* BEGIN *

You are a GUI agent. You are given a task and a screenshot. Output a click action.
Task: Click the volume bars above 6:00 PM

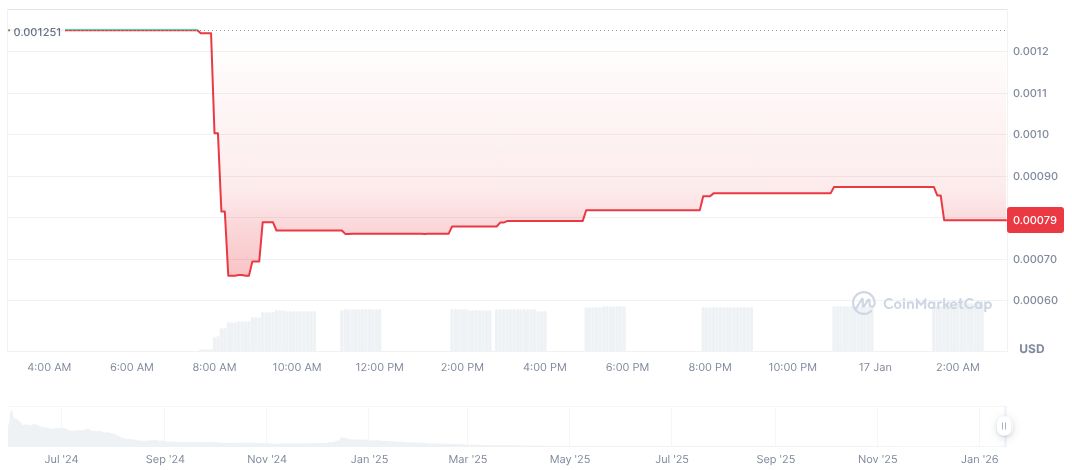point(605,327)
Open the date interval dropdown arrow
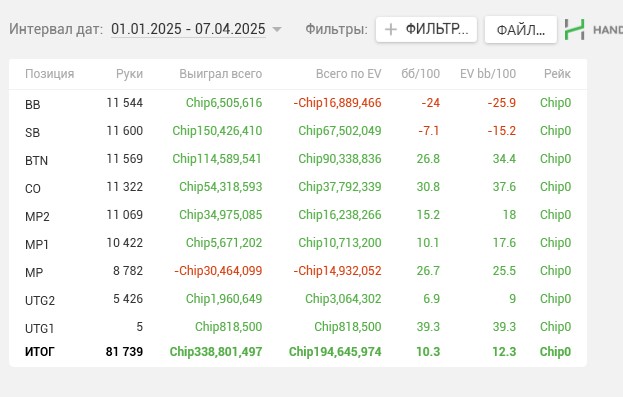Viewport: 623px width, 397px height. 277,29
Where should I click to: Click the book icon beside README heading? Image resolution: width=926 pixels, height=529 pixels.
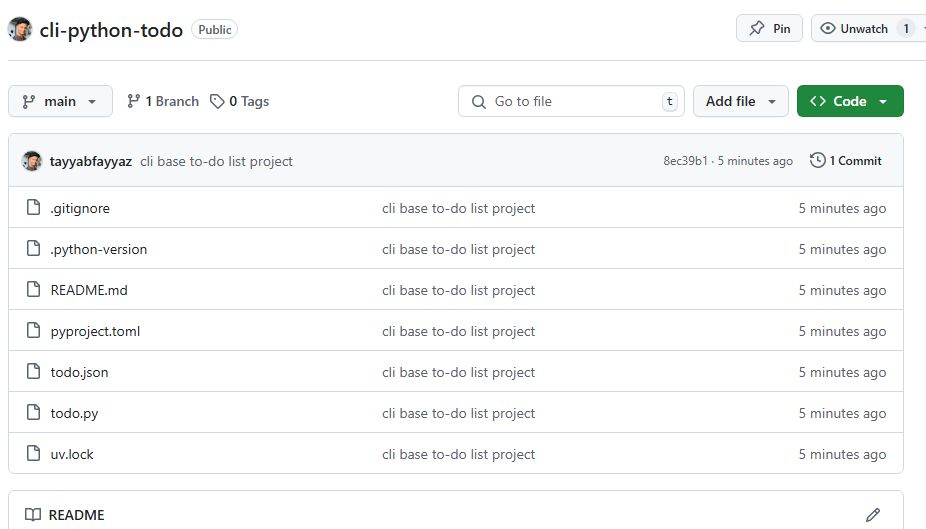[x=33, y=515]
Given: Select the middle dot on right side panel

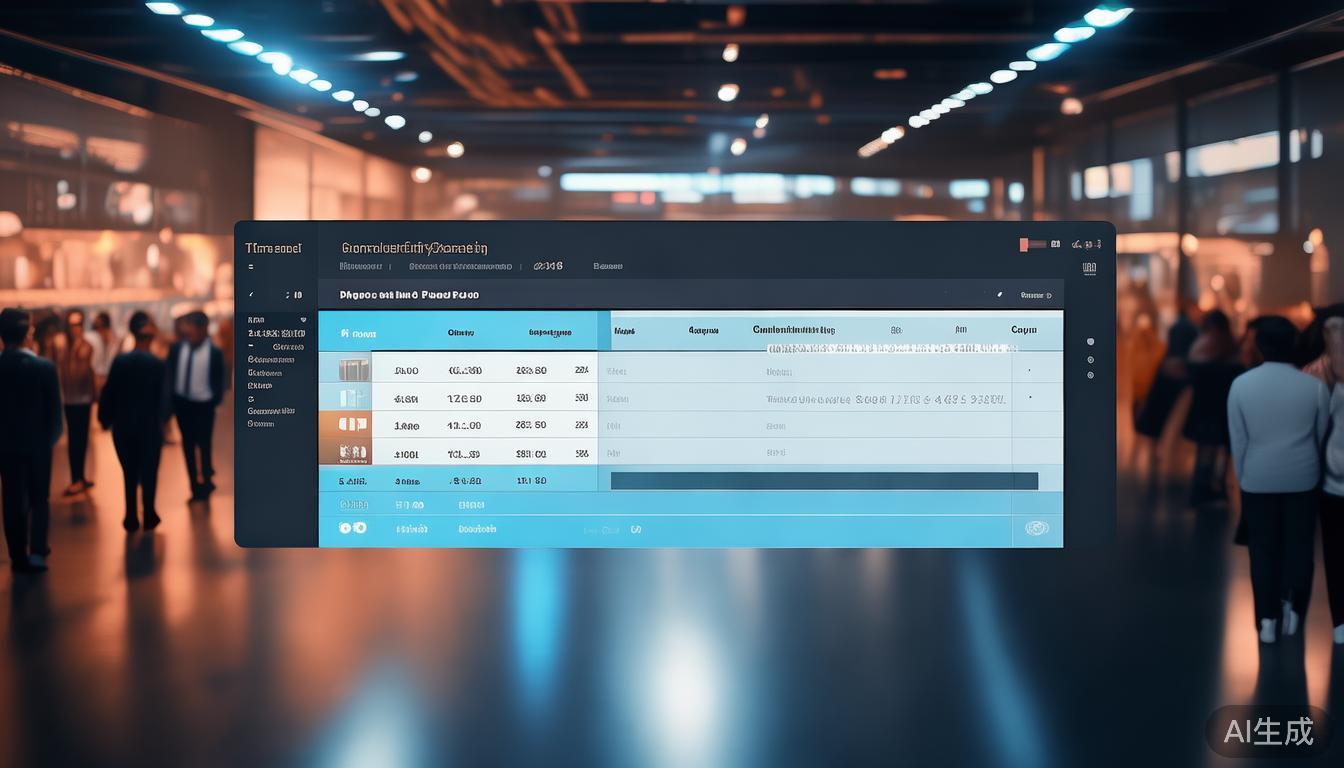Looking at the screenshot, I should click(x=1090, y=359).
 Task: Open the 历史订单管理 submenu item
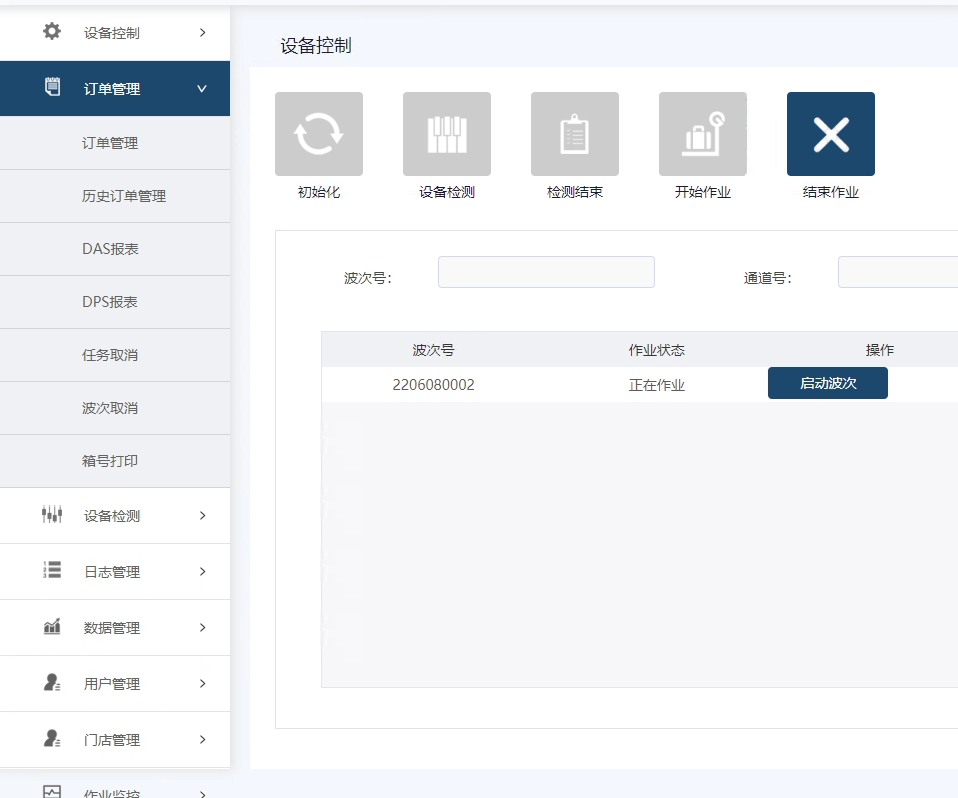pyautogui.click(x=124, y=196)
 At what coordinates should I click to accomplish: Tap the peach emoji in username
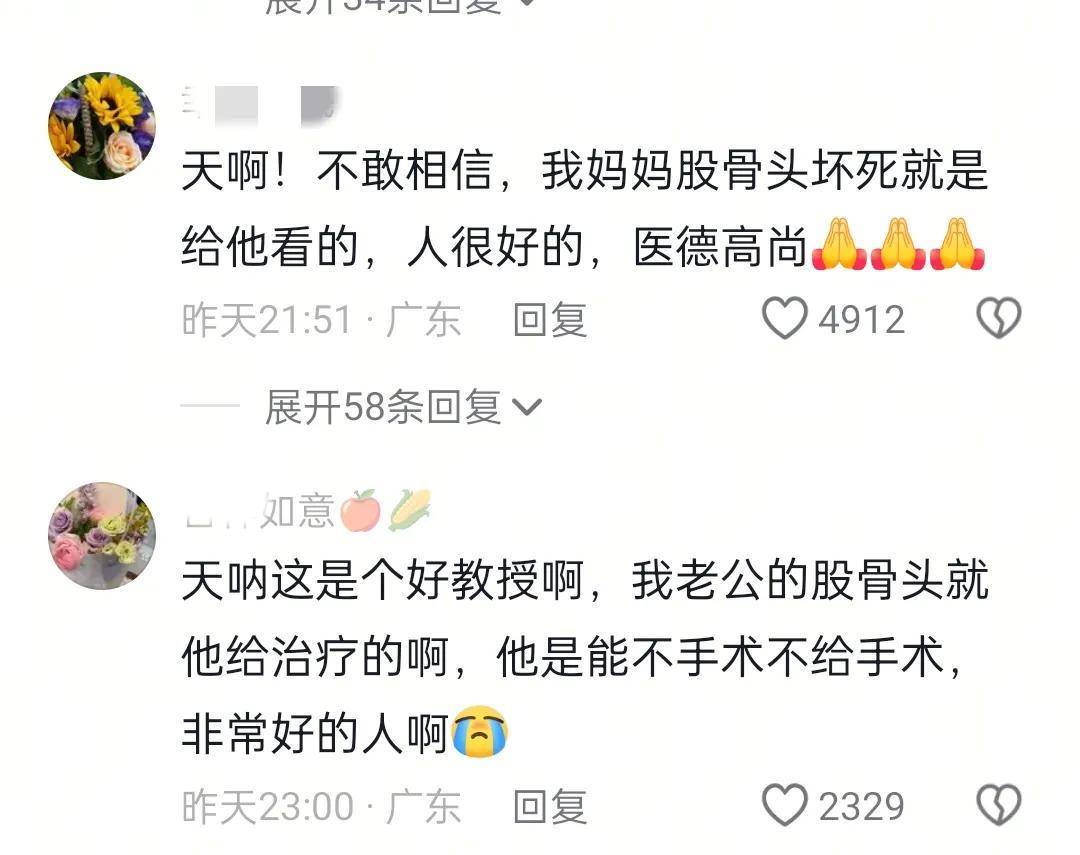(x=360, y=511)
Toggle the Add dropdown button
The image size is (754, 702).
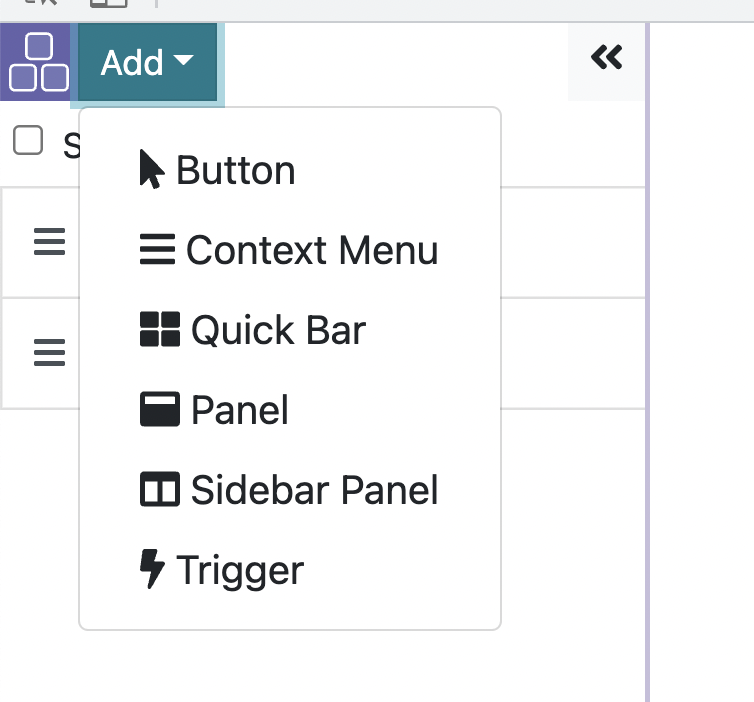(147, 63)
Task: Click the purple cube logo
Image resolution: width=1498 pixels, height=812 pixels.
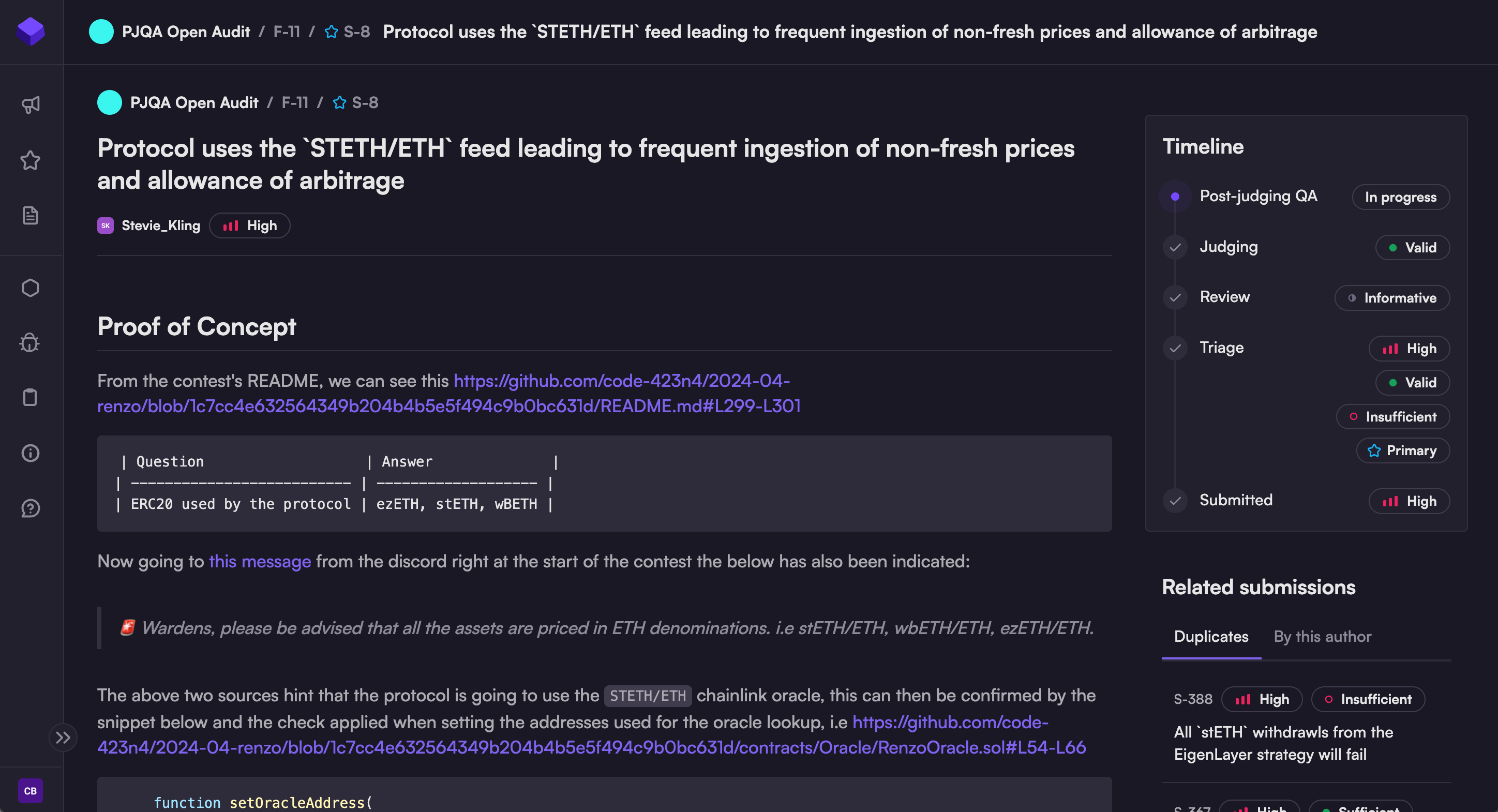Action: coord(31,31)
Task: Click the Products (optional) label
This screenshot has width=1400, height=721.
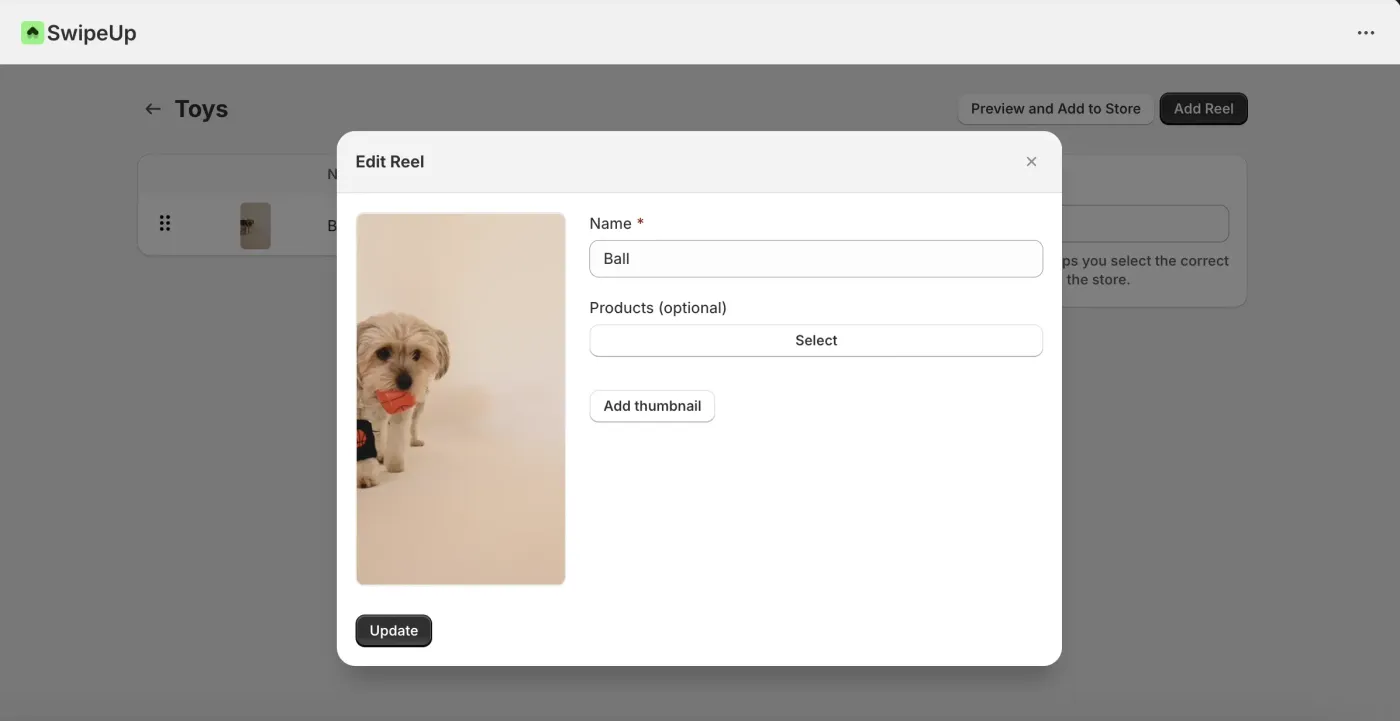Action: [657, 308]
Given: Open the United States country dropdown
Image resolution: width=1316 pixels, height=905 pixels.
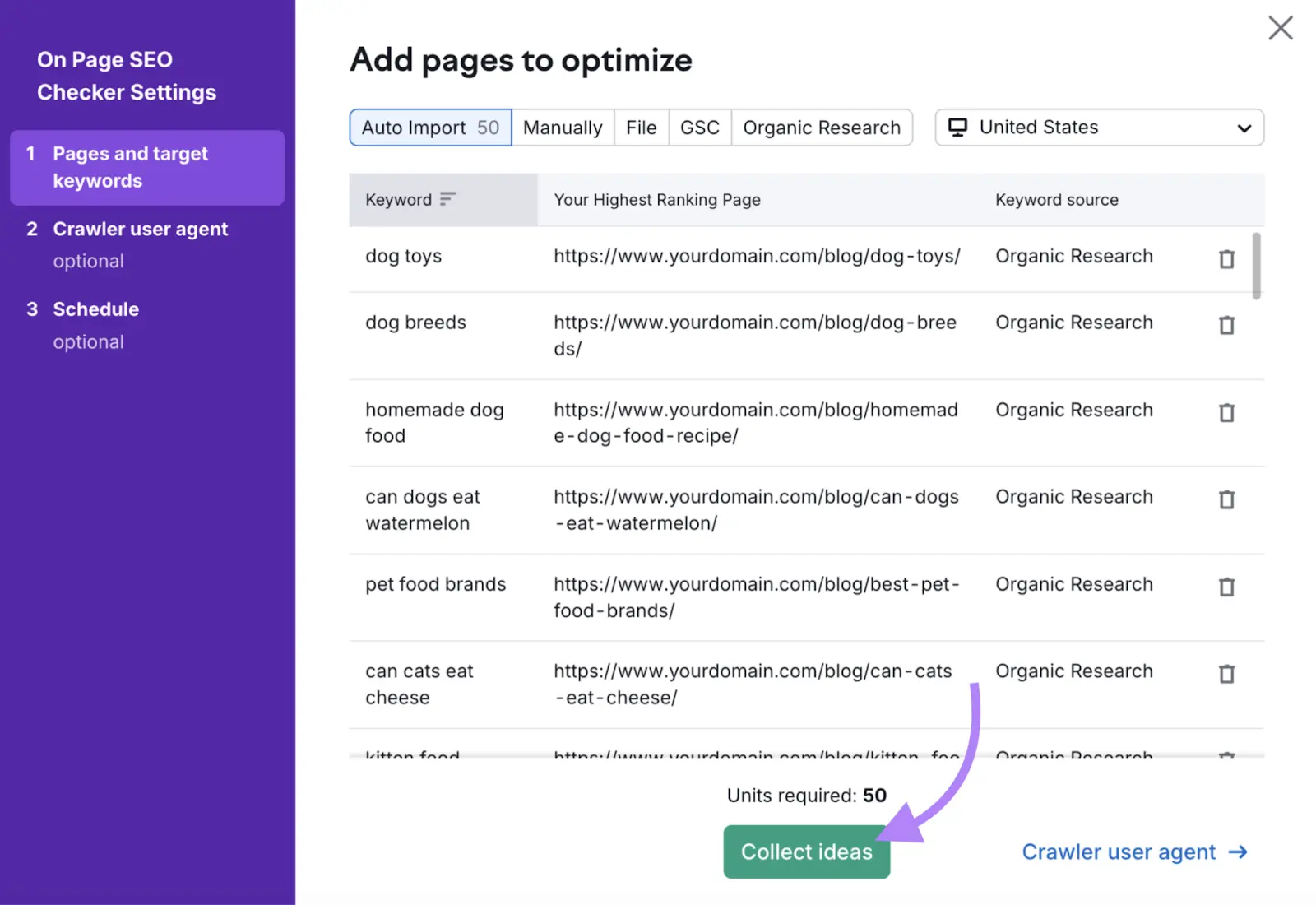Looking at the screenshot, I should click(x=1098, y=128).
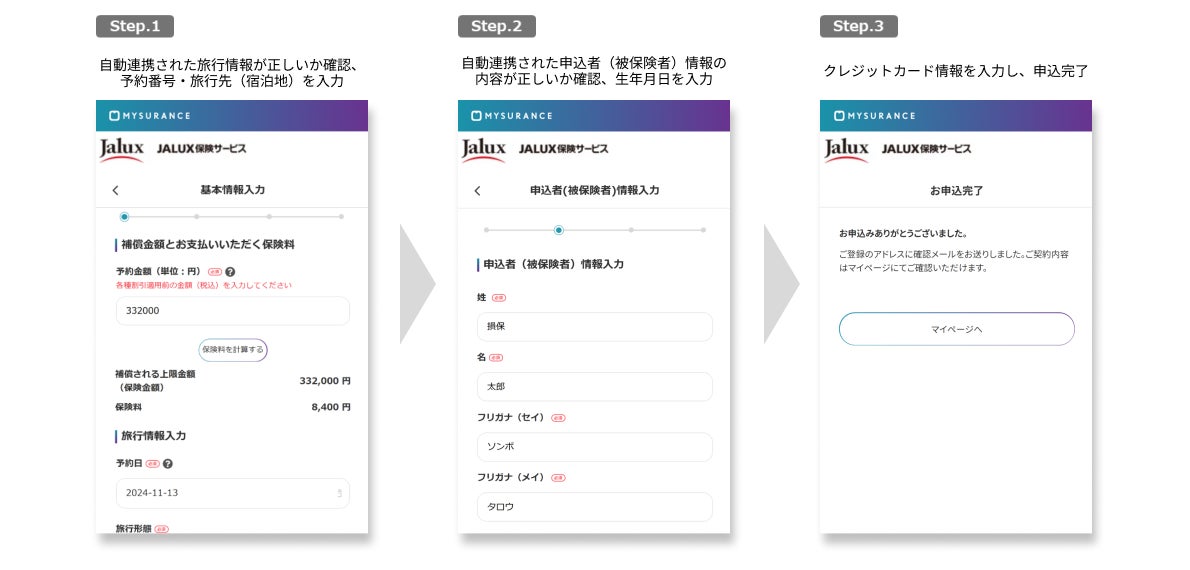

* END *

- _Task objective_:
Print all of the entries above verbatim, leaving out the pictures.

- _Response below_:
You are a GUI agent. You are given a task and a screenshot. Output a click action.
Task: Click the volume bars above 6:00 PM

point(605,327)
Open the date interval dropdown arrow
Viewport: 623px width, 397px height. 277,29
Where should I click to: Click the book icon beside README heading? Image resolution: width=926 pixels, height=529 pixels.
[x=33, y=515]
Given: Select the middle dot on right side panel

Looking at the screenshot, I should click(x=1090, y=359).
 Task: Open the 历史订单管理 submenu item
pyautogui.click(x=124, y=196)
 At what coordinates should I click to accomplish: Tap the peach emoji in username
(x=360, y=511)
Toggle the Add dropdown button
The image size is (754, 702).
(147, 63)
Task: Click the purple cube logo
Image resolution: width=1498 pixels, height=812 pixels.
Action: coord(31,31)
Task: Click the Products (optional) label
This screenshot has width=1400, height=721.
Action: [657, 308]
Given: Open the United States country dropdown
Image resolution: width=1316 pixels, height=905 pixels.
Looking at the screenshot, I should click(x=1098, y=128).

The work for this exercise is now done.